* [TEXT]:
Step 4 — Pair the label printer (optional today)

If you are printing pallet and bin labels, this is where the TSC thermal printer comes in — but it is not needed to prove scanning works, so you can skip it for a first scan and return to it. Fast WMS prints labels such as pallet labels (bearing the bin ID and pallet ID) and bin labels through the TSC printer, so once it is connected and stocked with the right label roll, the label screens can produce the barcodes your scanner will later read. The broader hardware picture — printers and terminals together — is covered on the barcode hardware page.

Step 5 — The first test scan

Now prove it end to end. This is the moment the setup becomes real:

  1. Open a scan screen. In the handheld interface, open a simple task such as stock enquiry or receiving so a scan field is in focus.
  2. Aim at the bin label. Point the MC3300 at your printed bin barcode and pull the trigger.
  3. Watch the field fill. The barcode should appear in the field and the screen should advance on its own — that Enter doing its job.
  4. Confirm the result. The screen should show the record for that bin. If it does, DataWedge, WiFi and the interface are all working together.

That successful scan is the milestone. From here, the same device runs the real tasks — receiving against a PO on the GRN & inbound flow, putaway to a rack bin under bin & location management, and pick-confirm on the floor. The setup you just did is the foundation every one of those tasks runs on.

If the scan doesn't register

Nine times out of ten it is the DataWedge Enter. If the barcode fills the field but the screen doesn't advance, the append-Enter setting is off — turn it on. If nothing appears in the field at all, DataWedge is not in keyboard-wedge mode, or the browser isn't the focused app. Fix those two and the scan lands; there is very little else that can go wrong.

* [PROVIDED MATERIAL]:
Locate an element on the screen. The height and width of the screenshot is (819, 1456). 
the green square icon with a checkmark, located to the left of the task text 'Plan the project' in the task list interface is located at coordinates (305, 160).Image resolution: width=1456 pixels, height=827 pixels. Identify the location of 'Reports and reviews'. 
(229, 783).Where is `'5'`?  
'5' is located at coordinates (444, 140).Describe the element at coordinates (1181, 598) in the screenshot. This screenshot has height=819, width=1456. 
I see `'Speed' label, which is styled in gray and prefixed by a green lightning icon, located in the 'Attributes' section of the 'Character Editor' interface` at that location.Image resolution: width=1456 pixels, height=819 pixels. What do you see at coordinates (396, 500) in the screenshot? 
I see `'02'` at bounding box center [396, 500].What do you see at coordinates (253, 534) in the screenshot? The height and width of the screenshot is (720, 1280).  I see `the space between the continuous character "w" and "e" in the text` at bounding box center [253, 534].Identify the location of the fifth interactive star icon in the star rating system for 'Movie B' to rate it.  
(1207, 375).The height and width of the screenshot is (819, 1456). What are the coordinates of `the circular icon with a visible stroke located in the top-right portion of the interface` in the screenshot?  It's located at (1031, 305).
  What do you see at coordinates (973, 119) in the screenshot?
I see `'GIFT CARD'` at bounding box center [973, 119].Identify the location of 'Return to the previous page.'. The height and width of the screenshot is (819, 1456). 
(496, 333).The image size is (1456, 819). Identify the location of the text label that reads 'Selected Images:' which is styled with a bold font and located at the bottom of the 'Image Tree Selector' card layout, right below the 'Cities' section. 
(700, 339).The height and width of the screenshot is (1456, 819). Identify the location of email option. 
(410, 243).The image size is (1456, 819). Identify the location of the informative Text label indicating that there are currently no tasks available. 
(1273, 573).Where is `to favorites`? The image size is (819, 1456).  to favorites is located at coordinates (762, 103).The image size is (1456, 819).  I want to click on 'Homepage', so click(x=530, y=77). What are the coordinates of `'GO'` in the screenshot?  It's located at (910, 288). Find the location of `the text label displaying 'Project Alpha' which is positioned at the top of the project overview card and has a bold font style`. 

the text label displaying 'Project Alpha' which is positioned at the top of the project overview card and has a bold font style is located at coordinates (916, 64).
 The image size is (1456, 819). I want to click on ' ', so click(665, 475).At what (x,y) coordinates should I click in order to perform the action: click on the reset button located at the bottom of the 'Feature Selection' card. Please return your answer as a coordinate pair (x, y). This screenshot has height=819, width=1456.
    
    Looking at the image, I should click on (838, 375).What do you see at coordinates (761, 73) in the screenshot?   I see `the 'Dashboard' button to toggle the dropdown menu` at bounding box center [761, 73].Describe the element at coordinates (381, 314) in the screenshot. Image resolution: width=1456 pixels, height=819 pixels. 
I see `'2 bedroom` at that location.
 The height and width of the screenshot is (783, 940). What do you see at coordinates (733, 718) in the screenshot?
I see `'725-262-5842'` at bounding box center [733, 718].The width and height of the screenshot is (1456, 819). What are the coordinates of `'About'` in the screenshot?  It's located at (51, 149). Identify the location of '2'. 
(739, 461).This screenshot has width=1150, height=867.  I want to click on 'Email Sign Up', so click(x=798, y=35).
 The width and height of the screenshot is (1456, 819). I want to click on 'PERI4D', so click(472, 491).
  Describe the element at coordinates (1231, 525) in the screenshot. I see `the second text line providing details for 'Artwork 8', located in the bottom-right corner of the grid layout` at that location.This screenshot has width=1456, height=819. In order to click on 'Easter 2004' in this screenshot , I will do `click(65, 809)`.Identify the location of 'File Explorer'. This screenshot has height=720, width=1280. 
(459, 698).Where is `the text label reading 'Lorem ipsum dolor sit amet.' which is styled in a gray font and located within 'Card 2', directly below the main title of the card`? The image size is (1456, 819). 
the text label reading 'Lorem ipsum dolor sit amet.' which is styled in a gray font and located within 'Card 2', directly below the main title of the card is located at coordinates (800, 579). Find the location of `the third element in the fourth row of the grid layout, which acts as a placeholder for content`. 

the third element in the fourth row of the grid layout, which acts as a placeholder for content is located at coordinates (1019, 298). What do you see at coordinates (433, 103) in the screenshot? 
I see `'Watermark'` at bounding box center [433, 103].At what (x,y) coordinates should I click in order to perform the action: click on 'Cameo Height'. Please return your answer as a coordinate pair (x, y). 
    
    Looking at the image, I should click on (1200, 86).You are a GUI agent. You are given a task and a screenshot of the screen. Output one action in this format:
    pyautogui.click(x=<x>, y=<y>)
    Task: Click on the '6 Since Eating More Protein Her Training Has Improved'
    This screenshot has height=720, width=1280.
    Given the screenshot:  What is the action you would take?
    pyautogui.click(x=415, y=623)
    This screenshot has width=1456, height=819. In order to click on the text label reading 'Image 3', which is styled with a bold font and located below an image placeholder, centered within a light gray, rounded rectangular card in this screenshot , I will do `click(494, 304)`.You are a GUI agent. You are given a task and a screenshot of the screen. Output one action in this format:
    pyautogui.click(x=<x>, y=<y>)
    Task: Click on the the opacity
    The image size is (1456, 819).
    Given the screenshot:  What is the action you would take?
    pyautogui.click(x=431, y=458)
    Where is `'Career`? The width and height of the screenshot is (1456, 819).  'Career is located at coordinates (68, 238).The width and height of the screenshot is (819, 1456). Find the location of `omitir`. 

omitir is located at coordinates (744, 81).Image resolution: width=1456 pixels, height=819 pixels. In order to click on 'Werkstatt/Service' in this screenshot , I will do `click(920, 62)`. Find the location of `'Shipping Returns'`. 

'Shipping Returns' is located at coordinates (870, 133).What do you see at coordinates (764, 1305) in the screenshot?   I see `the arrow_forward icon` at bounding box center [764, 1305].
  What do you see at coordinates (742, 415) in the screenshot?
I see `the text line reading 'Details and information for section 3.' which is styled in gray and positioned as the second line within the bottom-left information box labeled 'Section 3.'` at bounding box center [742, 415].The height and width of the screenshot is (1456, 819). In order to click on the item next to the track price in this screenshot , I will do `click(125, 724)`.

* [REQUIRED ACTION]:
From the scanner setup guide above, copy out the passage from "1. Open a scan" to "doing its job.", keeping every word as it stands.

* [SOLUTION TO THIS TASK]:
1. Open a scan screen. In the handheld interface, open a simple task such as stock enquiry or receiving so a scan field is in focus.
  2. Aim at the bin label. Point the MC3300 at your printed bin barcode and pull the trigger.
  3. Watch the field fill. The barcode should appear in the field and the screen should advance on its own — that Enter doing its job.